*RECORDED INFORMATION:*

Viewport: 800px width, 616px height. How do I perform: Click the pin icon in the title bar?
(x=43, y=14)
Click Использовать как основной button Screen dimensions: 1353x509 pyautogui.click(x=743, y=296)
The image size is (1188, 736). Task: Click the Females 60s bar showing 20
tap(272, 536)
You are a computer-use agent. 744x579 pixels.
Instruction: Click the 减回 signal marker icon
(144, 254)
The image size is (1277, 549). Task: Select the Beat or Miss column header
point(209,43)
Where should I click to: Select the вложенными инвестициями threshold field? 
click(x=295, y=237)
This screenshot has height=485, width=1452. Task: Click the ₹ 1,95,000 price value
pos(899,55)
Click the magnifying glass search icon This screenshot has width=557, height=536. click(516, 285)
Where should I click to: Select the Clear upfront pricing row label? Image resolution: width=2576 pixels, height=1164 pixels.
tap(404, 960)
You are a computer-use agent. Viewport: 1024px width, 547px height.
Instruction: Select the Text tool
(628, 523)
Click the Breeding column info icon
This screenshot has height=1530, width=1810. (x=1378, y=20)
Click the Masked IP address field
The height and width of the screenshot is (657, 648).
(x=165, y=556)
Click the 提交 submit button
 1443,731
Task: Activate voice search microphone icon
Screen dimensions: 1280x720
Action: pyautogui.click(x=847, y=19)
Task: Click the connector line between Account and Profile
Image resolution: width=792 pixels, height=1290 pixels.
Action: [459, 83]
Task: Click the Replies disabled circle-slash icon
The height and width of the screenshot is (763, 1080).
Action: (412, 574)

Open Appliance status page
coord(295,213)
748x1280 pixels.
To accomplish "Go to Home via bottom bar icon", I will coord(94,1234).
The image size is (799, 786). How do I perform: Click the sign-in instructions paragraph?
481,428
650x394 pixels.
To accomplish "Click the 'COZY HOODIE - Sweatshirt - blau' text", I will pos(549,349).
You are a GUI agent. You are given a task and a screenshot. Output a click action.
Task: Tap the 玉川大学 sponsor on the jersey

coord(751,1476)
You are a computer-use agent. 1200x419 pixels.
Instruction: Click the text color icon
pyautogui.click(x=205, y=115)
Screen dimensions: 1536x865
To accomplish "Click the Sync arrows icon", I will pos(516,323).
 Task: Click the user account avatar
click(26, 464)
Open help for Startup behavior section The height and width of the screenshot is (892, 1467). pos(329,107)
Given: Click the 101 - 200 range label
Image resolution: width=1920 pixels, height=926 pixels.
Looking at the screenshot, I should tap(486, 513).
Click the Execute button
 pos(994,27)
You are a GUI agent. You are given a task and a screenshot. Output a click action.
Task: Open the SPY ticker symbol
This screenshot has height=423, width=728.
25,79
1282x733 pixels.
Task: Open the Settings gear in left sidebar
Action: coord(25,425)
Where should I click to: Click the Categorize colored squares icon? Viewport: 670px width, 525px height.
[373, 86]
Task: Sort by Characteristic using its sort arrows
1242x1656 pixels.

*TASK TO CARRY OUT:* Output an identical copy of every record above.

*RESULT OF THIS TASK:*
Viewport: 800px width, 616px height. How do I perform: Click the pin icon in the title bar?
(x=43, y=14)
Click Использовать как основной button Screen dimensions: 1353x509 pyautogui.click(x=743, y=296)
The image size is (1188, 736). Task: Click the Females 60s bar showing 20
tap(272, 536)
You are a computer-use agent. 744x579 pixels.
Instruction: Click the 减回 signal marker icon
(144, 254)
The image size is (1277, 549). Task: Select the Beat or Miss column header
point(209,43)
Where should I click to: Select the вложенными инвестициями threshold field? 
click(x=295, y=237)
This screenshot has height=485, width=1452. Task: Click the ₹ 1,95,000 price value
pos(899,55)
Click the magnifying glass search icon This screenshot has width=557, height=536. click(516, 285)
Where should I click to: Select the Clear upfront pricing row label? Image resolution: width=2576 pixels, height=1164 pixels.
tap(404, 960)
You are a computer-use agent. Viewport: 1024px width, 547px height.
Instruction: Select the Text tool
(628, 523)
Click the Breeding column info icon
This screenshot has height=1530, width=1810. (x=1378, y=20)
Click the Masked IP address field
The height and width of the screenshot is (657, 648).
(x=165, y=556)
Click the 提交 submit button
 1443,731
Task: Activate voice search microphone icon
Screen dimensions: 1280x720
Action: pyautogui.click(x=847, y=19)
Task: Click the connector line between Account and Profile
Image resolution: width=792 pixels, height=1290 pixels.
Action: [459, 83]
Task: Click the Replies disabled circle-slash icon
The height and width of the screenshot is (763, 1080).
Action: (412, 574)

Open Appliance status page
coord(295,213)
748x1280 pixels.
To accomplish "Go to Home via bottom bar icon", I will coord(94,1234).
The image size is (799, 786). How do I perform: Click the sign-in instructions paragraph?
481,428
650x394 pixels.
To accomplish "Click the 'COZY HOODIE - Sweatshirt - blau' text", I will pos(549,349).
You are a GUI agent. You are given a task and a screenshot. Output a click action.
Task: Tap the 玉川大学 sponsor on the jersey

coord(751,1476)
You are a computer-use agent. 1200x419 pixels.
Instruction: Click the text color icon
pyautogui.click(x=205, y=115)
Screen dimensions: 1536x865
To accomplish "Click the Sync arrows icon", I will pos(516,323).
 Task: Click the user account avatar
click(26, 464)
Open help for Startup behavior section The height and width of the screenshot is (892, 1467). pos(329,107)
Given: Click the 101 - 200 range label
Image resolution: width=1920 pixels, height=926 pixels.
Looking at the screenshot, I should tap(486, 513).
Click the Execute button
 pos(994,27)
You are a GUI agent. You are given a task and a screenshot. Output a click action.
Task: Open the SPY ticker symbol
This screenshot has height=423, width=728.
25,79
1282x733 pixels.
Task: Open the Settings gear in left sidebar
Action: coord(25,425)
Where should I click to: Click the Categorize colored squares icon? Viewport: 670px width, 525px height.
[373, 86]
Task: Sort by Characteristic using its sort arrows
1242x1656 pixels.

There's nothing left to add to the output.